Ansible handles day-2 configuration management and lifecycle operations — anything that's not a one-time provisioning step (that's Terraform/Packer's job) but also isn't GitOps-managed application state (that's ArgoCD's job).

Official download

Ansible releases — installed via pip3 install ansible in install_dev_tools.sh, which always pulls current.

Inventory (ansible/hosts)

Groups map to real infrastructure roles, not abstract environments:

Group Members
master / workers An older/parallel Kubernetes cluster (k8s-master, k8s-worker-1/2)
nas truenas (main)
truenas_dr truenas-dr
esxi All ESXi hosts
vcsa vCenter
pfsense The router
unifi-os UniFi controller
aks Azure AKS nodes (via az.devhome.cloud DNS)
win Windows hosts (WinRM connection, not SSH)
old-mac / new-mac / Surface / PWC-laptop Personal dev machines

Most hosts connect via SSH with ansible_user set per-group; Windows hosts use ansible_connection=winrm. Inventory uses DNS names, never inline IPs — a rule learned the hard way when IPs went stale across the network redesign.

Key playbooks

See Playbook Reference for the full list.

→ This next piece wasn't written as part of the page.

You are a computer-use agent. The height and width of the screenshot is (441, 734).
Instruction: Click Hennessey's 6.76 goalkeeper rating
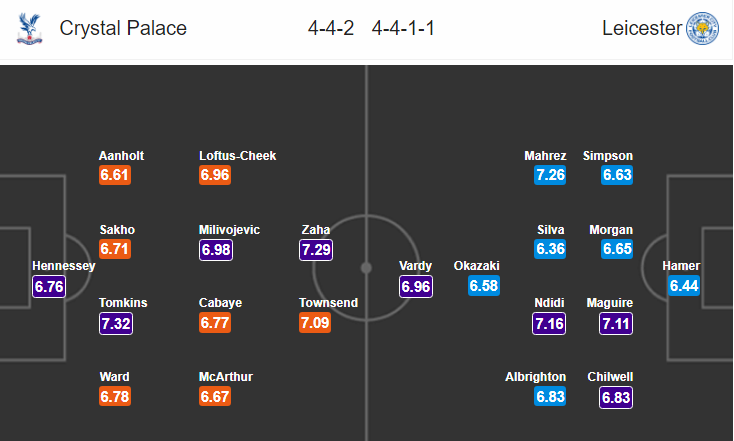pyautogui.click(x=49, y=287)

The two most operationally important:

  • start-cluster.yml / stop-cluster.yml — the supported way to power the whole dke-mgmt ESXi host and its VMs up/down (Wake-on-LAN + graceful VM/host shutdown), used far more often than a cold reboot. A reboot done outside this pair (e.g. directly in vCenter) is more likely to hit the DHCP-lease-change failure mode — see Kubernetes Troubleshooting.
  • backup-playbook.yml — nightly config backups across NAS, UniFi, pfSense, and TrueNAS-DR, driven by an Azure DevOps pipeline running on the self-hosted agent (see Self-Hosted Azure DevOps Agent).

ANSIBLE_HOST_KEY_CHECKING

CI runs (the ADO pipeline) set ANSIBLE_HOST_KEY_CHECKING: 'false' — hosts get rebuilt/reinstalled often enough in a homelab that host-key churn is expected, not a security event worth failing a pipeline over.